In considering the sixth paragraph of article 80 of the Revised Penal Code the lower court said:

Pero interrpretando literalmente la frase "sera denuelto al tribunal para que pronuncie sentencia definitive de libertad", tendriamos dos inconvenientes: Primero. el que una persona a qien le faltase alguonous dias o menos para cumplir la edad 18 años, puede cometer un delito de asesinato, casi impunemente, porque si observa buena conducta en el reformatorio o institucion donde fuere enviada, el tribunal tendria qu ponerla despues en libertad y sobresser la causa contra ella; y, segundo. el que las facultades del tribunal quedan de este modo delegades al Comissionado de Bienestar Publico, y por este motivo, ha tenido que recurrir al texto ingles de la Ley, habiedo encontrado en el lo siguiente: "He shall be returned to the court in order that the same may order his final release," lenguaje que es diferente del empleado en le texto castellano, porque mientras en este la disposicion es mandatoria, en aquel es discrecional el Tribunal el ordenar su libertad, o no.

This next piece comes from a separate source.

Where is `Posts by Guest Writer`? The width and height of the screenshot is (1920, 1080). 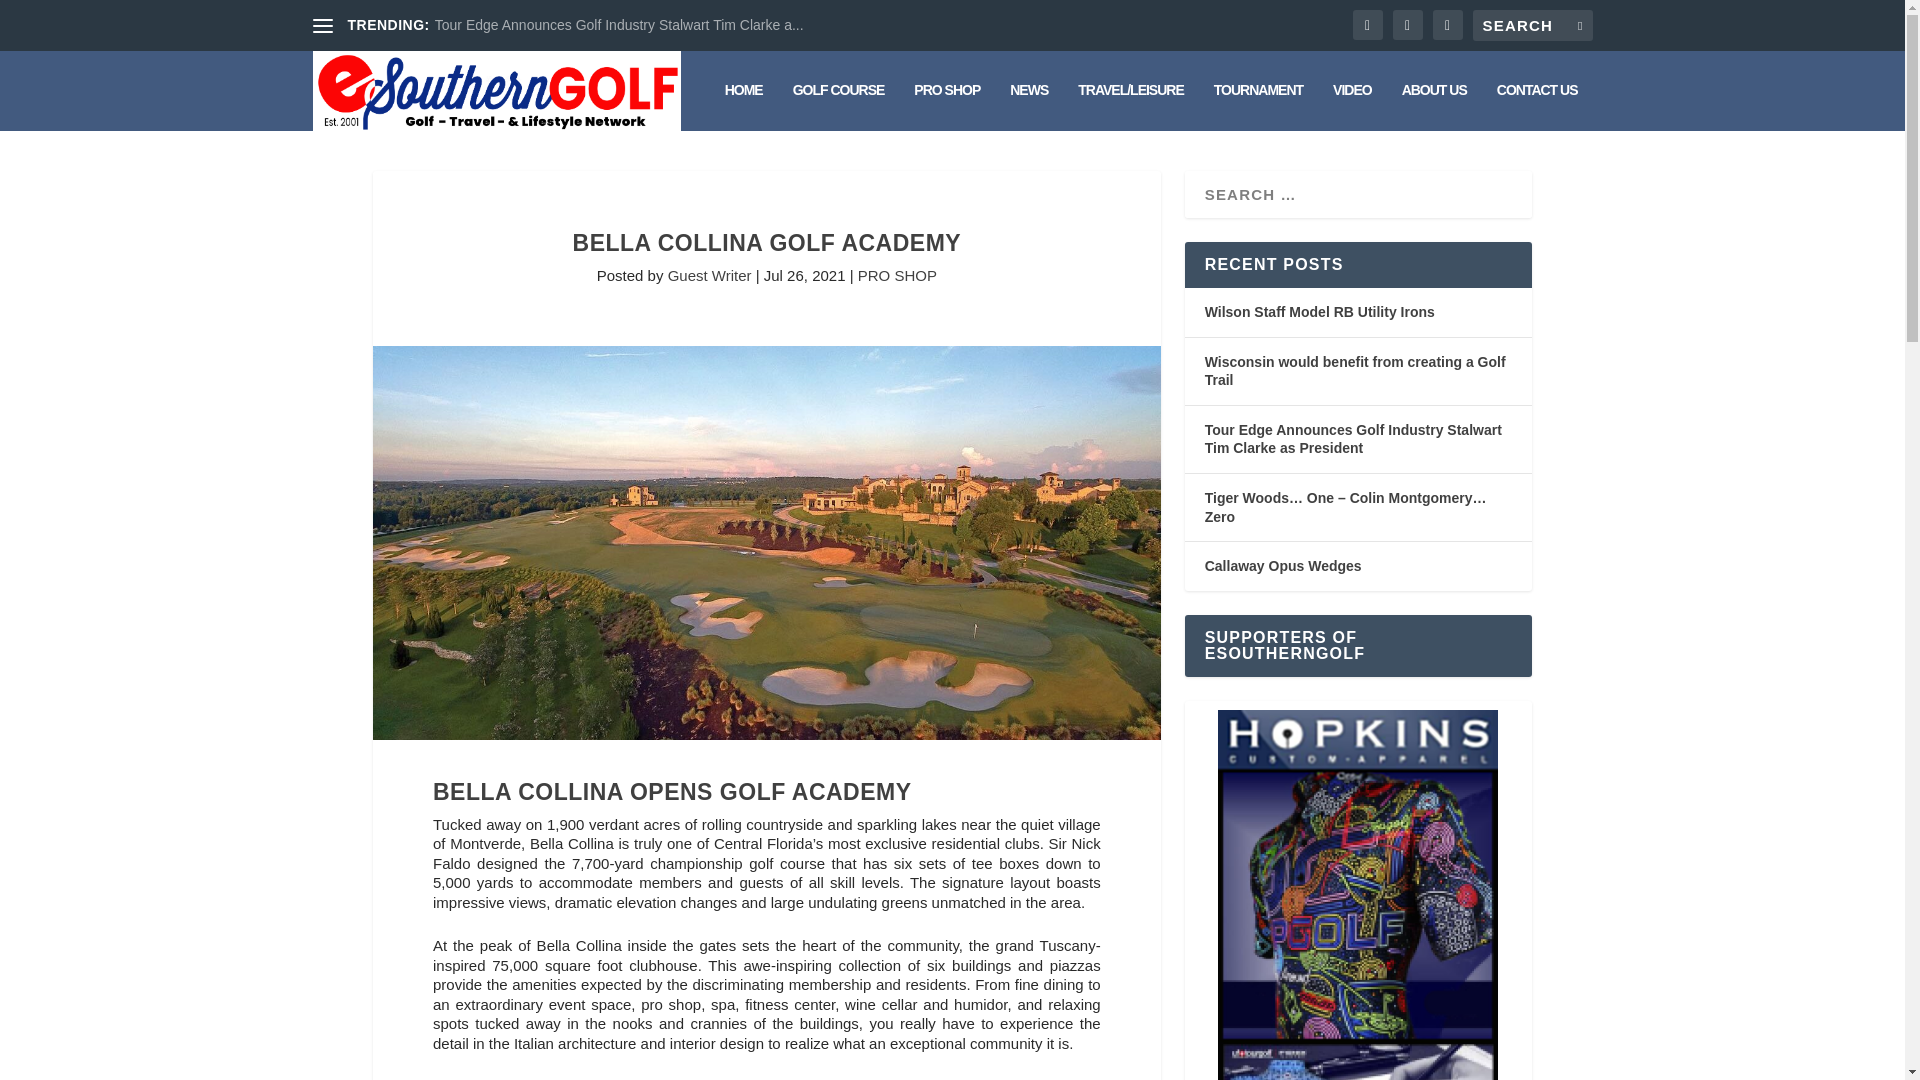
Posts by Guest Writer is located at coordinates (710, 275).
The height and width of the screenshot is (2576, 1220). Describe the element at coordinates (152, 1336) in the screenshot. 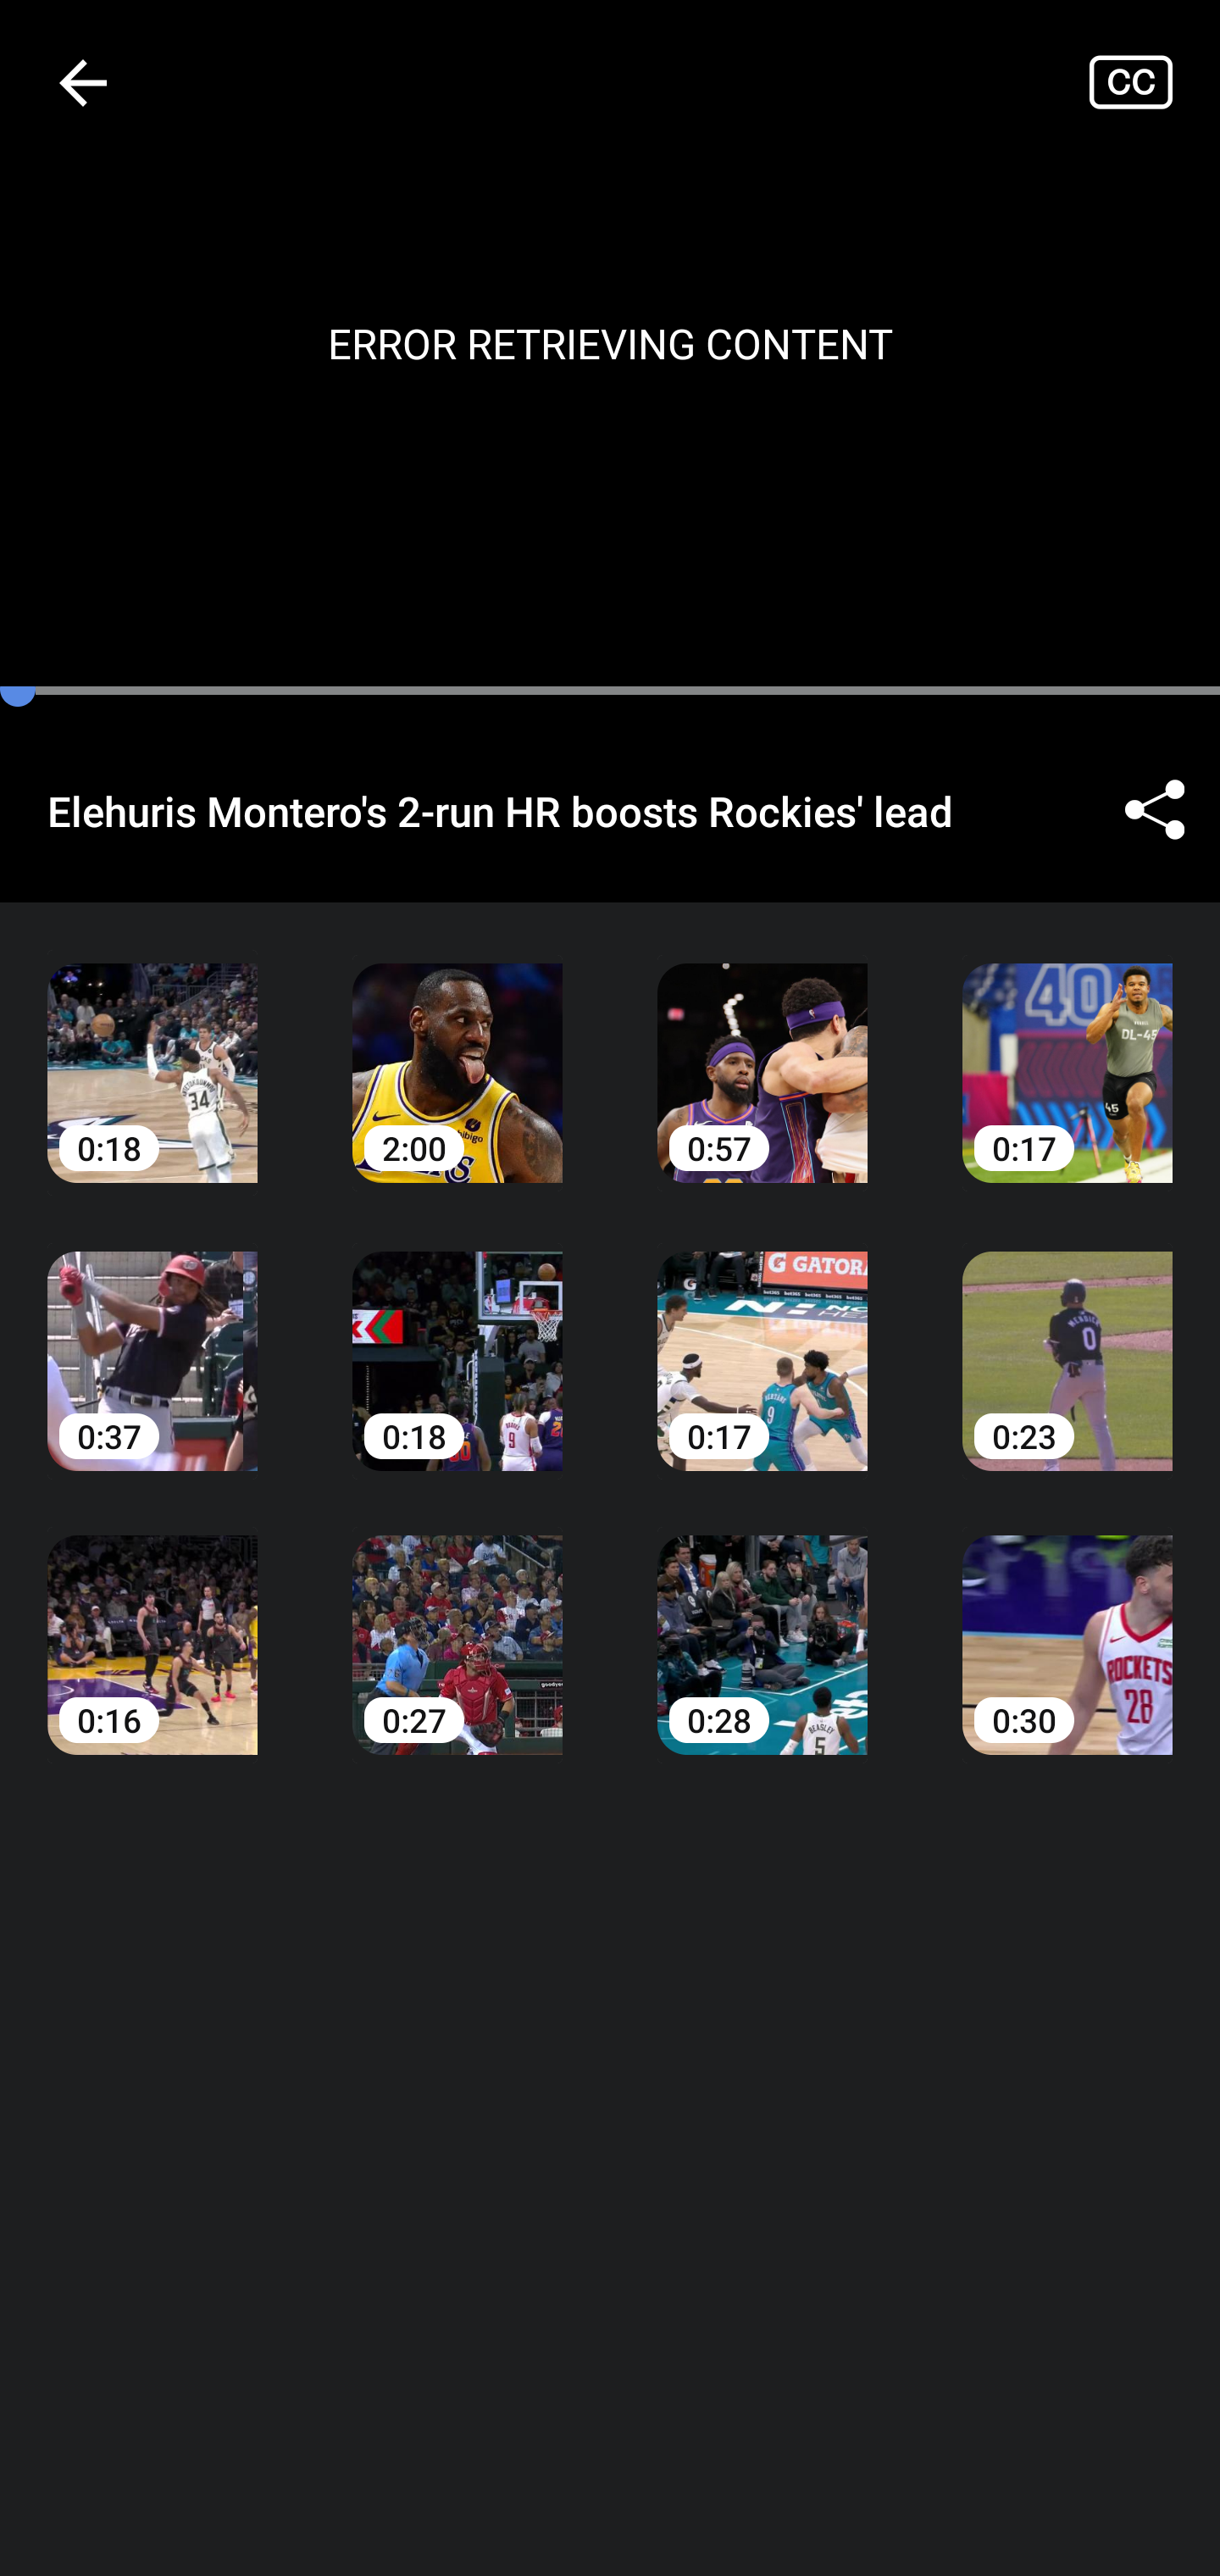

It was provided in section 7 of Act No. 3203 that upon the termination of the probation period the minor should be returned to the court for either sentence or dismissal. Said section amended by Act No. 3559 by adding thereto the following paragraph:

In all cases where any such minor delinquent is returned to the court final judgment of either sentence or dismissal the court shall render such final judgment of either sentence or dismissal as in the opinion of the court the records of such minor during his confinement in the institution to which he was committed or during his probation period and the recommendation of the Public Welfare Commissioner shall justify.

Act. No. 3559 was, however, expressly repealed by article 367 of the Revised Penal Code, and it was superseded by the sixth paragraph of article 80, which reads as follows:

If the minor has behaved properly and has complied with the conditions imposed upon him during his confinement, in accordance with the provisions of this article, he shall be returned to the court in order that the same may order in final release.

In repealing Act No. 3559 and substituting therefor the provision we have just quoted, we think it was the intention of the Legislature to make it duty of the trial judge to order the final release of minor who, as in this case, has remained in the training school for the full period for which he was committed and behaved properly, and whose final release has been recommended by the Director of Public Welfare. The law does not require that a minor who has been found guilty of a crime and committed to a training school shall be released when he becomes eighteen, if his conduct has been good, but when he reaches his majority, unless the court has fixed a less period.

It would seem that the lower court erred in its original order in committing the minor to the training school only until the should become eighteen, instead of twenty-one years old; but since the appellant remained in the training school for the period ordered by the court and her conduct during that time was satisfactory, and that Director of Public Welfare reported that fact to the court and recommended her final release, and the report as to her good conduct was unquestioned, it was incumbent upon the court to approve the recommendation. If under these circumstances the minor should be recommitted, it would take away the incentive to good conduct.

For the foregoing reasons, the order appealed from is set aside, and it is ordered that the appellant be released, and the case declared terminated, with the costs de oficio.

Avanceña, C.J., Hull, Diaz, and Recto, JJ., concur.